This is a multiple part question and we are also a new NetApp customer. We recently purchased a FAS2020 unit with 12 450GB SAS Hard Drives and two controllers, and two aggregates each setup with 6 spindles (2 for DP and 1 spare). We also purchased 3 new IBM servers w/ 48GB of ram each running VSphere4. We started converting our physical environment over to a virtual environment and immediatly noticed slowdowns, specifically with Microsoft Exchange (users have 10,000+ emails per folders and they came up almost instantly when our exchange was physically, but now we have high latency and would take 30-60 seconds to load). We figured we were spindle limited, but we also connected each controller to the same Gig switch (we have two gig switches, not sure of terminology but we originally set it up so if one switch was to fail, both controllers would stay online, but we wanted speed, so we gave up this redundancy) So we created a GIG LACP Trunk on each switch binding two 1Gbps ports and connected controller to each and we saw some improvements and things were working ok, not as fast as before but bearable. So now we were starting to run out of space and added a 14 drive shelf with the same 450gig Fiber hard drives, and extended each aggregate, but we also removed the LACP setup and went back to redundancy over network speed. We have an HP Procurve 3500yl and a Procurve 2910 switch and found out after the fact you cant create LACP trunks across each switch which would give us both speed and redundancy, if they were both 3500yl's we could though. Since removing the LACP and adding the shelf, things have gotton real slow again. Specifically we have noticed a 200Gig CIF share we use for employee files drags when files are launched.

It seems like we are stabbing in the dark and have invested a lot of money, and i am looking for some specific performance measures to see what our bottle neck really is. We plan to use this SAN to host an scanned patient chart application with 125 users simultanously hitting it (scanned in document retrieval, probally 10 million documents) The SQL database for this application, another SQL database for the Electronic medical records program with up to 80 simultanous users. Multiple CIF shares, and a full Citrix Platinum setup with 10+ XenApp servers that support 115 simultanous users. Our exchange environment and multiple other virtual servers (25 more)

So the two main questions are:

1) Can the FAS2020 handle all this ok?

2)What performance metrics can i use to see bottle neck

I'm afraid you have to less spindles for all the io that you need. What is the disk utilisation in sysstat -ux 1?

You can run statit to see how many busy disks you have. That would be the first think that I would check.

FAS2020 is not the high end system. You must start very easy and see how far you can go. Check CPU usage, write behavior (what is the frequency that the filer flushed his data to disk? (you can this also see in the sysstat)).

I don't think that the network throuputh is the problem.

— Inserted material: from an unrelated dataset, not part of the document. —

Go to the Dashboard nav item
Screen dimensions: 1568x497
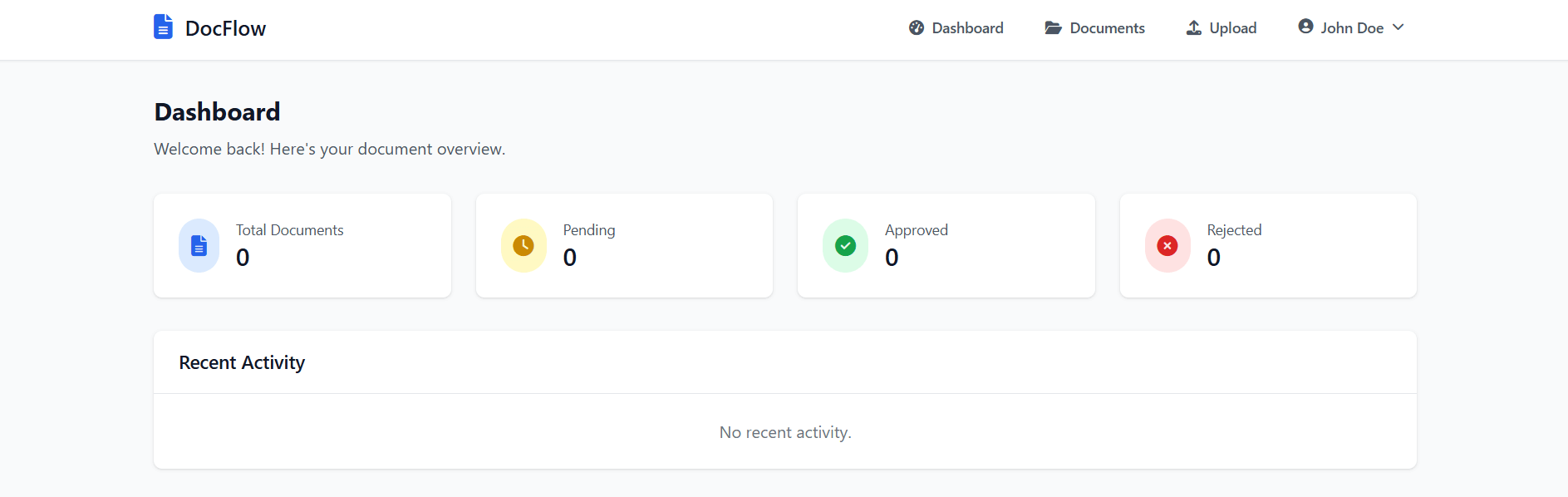pos(967,28)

here is a log running the command on each controller for about 15 seconds now, which is outside of business hours. let me know your thoughts..


15" is not so much. If this is outside business hours, than I can understand a little bit your problem.

The first controller looks fine (busy but no real problem). But on the second controller, there is a some write activity by iSCSI. The disk utilization at that moment is very high (+80%). CP-time takes more than 10 seconds. I can image that when you run this in day times, you will see this probably the whole time?

As I thought, you see that on the ethernet interface, your maximum use is less then 400 Mb. So whit 1 Gb you have enough.

I think that:

  • the only thing what (maybe) can help you is more spindles.
  • I have the impression that you system is not correct scaled for your operations. But for doing this correctly, you need a NetApp presales for helping you or your reseller.

I hope that this can help you a little bit.